Reputation: 303
I'm trying to find an elegant solution on how to convert something like this
ALL CAPS TEXT. "WHY ANYONE WOULD USE IT?" THIS IS RIDICULOUS! HELP.
...to regular-case. I could more or less find all sentence-starting characters with:
(?<=^|(\. \"?)|(! ))[A-Z] #this regex sure should be more complex
but (standard) Ruby neither allows lookbehinds, nor it is possible to apply .capitalize to, say, gsub replacements. I wish I could do this:
"mytext".gsub(/my(regex)/, '\1'.capitalize)
but the current working solution would be to
"mytext".split(/\. /).each {|x| p x.capitalize } #but this solution sucks
Upvotes: 4
Views: 751
Reputation: 168239
First of all, notice that what you are trying to do will only be an approximation.
You cannot correctly tell where the sentence boundaries are. You can approximate it as The beginning of the entire string or right after a period, question mark, or exclamation mark followed by spaces.
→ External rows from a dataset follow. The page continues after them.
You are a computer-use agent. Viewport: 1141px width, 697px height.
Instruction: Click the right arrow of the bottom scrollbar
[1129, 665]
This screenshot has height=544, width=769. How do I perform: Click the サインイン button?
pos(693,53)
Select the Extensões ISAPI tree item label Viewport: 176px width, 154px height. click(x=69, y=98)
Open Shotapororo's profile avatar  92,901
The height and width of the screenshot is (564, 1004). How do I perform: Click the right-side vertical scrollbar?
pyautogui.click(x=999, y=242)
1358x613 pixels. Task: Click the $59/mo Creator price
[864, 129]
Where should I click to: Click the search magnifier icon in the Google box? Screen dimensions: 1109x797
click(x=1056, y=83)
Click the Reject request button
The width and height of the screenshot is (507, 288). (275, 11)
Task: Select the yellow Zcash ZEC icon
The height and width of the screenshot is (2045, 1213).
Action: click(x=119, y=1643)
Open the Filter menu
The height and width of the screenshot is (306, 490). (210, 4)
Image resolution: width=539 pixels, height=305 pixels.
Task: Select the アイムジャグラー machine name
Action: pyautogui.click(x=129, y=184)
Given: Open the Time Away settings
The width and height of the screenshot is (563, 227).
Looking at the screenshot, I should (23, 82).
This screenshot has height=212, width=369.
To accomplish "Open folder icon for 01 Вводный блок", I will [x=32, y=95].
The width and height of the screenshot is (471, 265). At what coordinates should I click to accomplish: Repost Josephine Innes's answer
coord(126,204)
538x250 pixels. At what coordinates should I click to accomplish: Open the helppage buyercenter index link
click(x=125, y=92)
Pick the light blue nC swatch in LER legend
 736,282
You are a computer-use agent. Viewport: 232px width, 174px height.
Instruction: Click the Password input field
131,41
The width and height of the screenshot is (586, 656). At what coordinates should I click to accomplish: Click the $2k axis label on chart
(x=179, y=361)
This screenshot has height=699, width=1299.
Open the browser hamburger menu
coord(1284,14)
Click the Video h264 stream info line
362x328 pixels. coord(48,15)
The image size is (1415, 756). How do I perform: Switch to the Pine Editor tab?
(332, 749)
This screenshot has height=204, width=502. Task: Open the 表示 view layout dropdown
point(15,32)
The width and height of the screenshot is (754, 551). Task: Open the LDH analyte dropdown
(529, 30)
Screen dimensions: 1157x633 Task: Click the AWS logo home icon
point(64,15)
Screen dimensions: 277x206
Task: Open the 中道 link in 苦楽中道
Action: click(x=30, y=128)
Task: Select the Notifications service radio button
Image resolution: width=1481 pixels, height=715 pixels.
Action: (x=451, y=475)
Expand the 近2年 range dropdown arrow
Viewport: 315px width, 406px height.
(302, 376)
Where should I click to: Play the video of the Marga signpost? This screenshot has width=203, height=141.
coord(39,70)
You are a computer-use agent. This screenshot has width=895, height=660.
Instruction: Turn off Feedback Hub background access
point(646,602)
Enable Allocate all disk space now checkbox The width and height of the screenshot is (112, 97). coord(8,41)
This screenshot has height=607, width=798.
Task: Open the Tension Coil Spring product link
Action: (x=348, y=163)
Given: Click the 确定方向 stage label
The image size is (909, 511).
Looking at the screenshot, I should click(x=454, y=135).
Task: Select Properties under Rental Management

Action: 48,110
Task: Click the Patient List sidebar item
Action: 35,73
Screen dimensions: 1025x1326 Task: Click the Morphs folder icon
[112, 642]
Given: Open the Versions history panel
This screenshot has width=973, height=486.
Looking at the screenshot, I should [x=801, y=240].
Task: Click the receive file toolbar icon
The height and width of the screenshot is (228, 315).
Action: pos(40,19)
But then, you will incorrectly capitalize "economy" in "U.S. economy".
You cannot correctly tell which words should be capitalized. For example, "John" will be "john".
You may want to do some natural language processing to give you a close-to-correct result in many cases, but these methods are only probablistically correct. You will never get a perfect result.